Later, a huge bath contraption would travel with the show, waiting for Michael to plunge in. ‘We called it The Beast. It brought the temperature down.
‘The dancers now are more aware of that side of things, about diet, pacing. We call them dance-letes, because they train like athletes.
‘I didn’t know any of that. I used to call for a double cheeseburger after a performance.’
Little wonder he’s in trouble physically. He says that in his prime he had between seven and nine per cent body fat.
‘I have no idea if that is even healthy, but it probably isn’t. We were consuming so many calories though, because we needed so much energy.
‘There was a point where I was eating steask for breakfast, lunch and dinner.’
Before he met Niamh he had a reputation as a ladies’ man. His first wife was make-up artist Beata Dziaba, then there was a six-year romance with model Lisa Murphy, which ended abruptly six months before he married Niamh.
There was also an episode in 2003 when he was falsely accused of raping former stripper Tyna Marie Robertson in a Las Vegas hotel room. Ms Robertson not only lost her case but was ordered to pay Michael more than £6 million when he counter-sued for defamation.
When I suggest he’s more alpha male than feminists’ friend he begs to differ, pointing out that his inner circle is made up entirely of women. Women do everything better, he says.
‘I say to my dancers, “Lads, don’t get too cocky because women are smarter than men.” They can see things quicker.’
He even – glory be! – suggests God is a woman. He talks much of God-given talent, but at one point corrects, ‘God, he gave me…’ to, ‘I mean, she gave me…’ So God is a woman, Michael?
‘I’d best not get into this,’ he says, having second thoughts about wading into the gender debate. He’s happy to talk about God though, and He even comes into the finances too, it seems.
‘God can take everything away overnight,’ he says. ‘So if you’re attached to money, you’re going to be in trouble because all of that is superfluous stuff.
‘I know it’s necessary, but the real things are my wife and my son and my friends.’
Yet money was the driving force when he started, he admits. ‘When I was young, working as a labourer, I put in ferocious hours.
‘Nobody put in the same hours as me. I wanted to get a nice car, drive it downtown in Chicago and impress the girls.’
Does he remember having money for the first time? Oh yes, and we’re back to the cars again. ‘I’ll never forget it.
‘I bought a Chevrolet Corvette Stingray with 600 horsepower. Every time I started it up, all the windows in the neighbourhood would shake.
‘It was heaven. Heaven! Then the car went to pay the rent, but I kept going, work, work, work.
‘And then one day God called me and said, “OK, this is your shot, kid. Get up, get ready.”’
Interestingly, his mother (‘who was a typical Irish mother’) didn’t want him to be a dancer. ‘She’d call me every week and say, “Michael, will you give up that aul’ dancing.”’
She wanted him to be an actor. ‘On the night I retired in 2016 I was barely back in the dressing room and she was on the phone sayi ng, “You can do that film now.”
‘She didn’t see the end of the year, but a promise is a promise.’

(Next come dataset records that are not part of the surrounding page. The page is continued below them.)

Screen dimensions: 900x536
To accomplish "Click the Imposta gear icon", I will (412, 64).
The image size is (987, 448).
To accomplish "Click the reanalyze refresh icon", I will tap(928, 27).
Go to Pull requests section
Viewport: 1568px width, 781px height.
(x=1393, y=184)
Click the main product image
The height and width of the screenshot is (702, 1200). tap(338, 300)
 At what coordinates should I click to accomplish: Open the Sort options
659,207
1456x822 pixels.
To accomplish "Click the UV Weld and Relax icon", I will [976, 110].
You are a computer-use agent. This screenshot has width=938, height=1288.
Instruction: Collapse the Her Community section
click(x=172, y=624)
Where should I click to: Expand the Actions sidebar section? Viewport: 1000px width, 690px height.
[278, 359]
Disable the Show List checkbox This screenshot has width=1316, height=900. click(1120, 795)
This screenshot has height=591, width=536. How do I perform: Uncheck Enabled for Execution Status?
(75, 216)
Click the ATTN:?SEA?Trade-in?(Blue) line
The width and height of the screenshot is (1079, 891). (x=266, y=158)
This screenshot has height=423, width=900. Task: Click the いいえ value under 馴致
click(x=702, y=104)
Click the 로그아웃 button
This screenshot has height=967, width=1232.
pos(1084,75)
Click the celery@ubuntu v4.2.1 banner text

Michael (pictured center) in New York November 2010. He says lockdown was a ‘blessing’ in that it allowed time with his family
And so in 2018 he wrote, produced, directed and starred in spy film Blackbird, playing a retired secret agent, complete with a tap-dance routine that saw him shoot knives out of his shoes.
A curious change of direction (and not one that made the Oscars shortlist), but one he seems very proud of. Perhaps his mother was the key to his drive too.
I ask if she thought he could do no wrong, which is the pre-dominant trait of the Irish mother. He shakes his head.
‘Oh, I loved her and she loved me, but she was tough, very tough. Sometimes I wonder if I ever lived up to her expectations.’
Maybe he never will, but now there’s a new generation to put through their paces, at speed. ‘I’m living vicariously through them,’ he admits.
His sacroiliacs will thank him for it, too.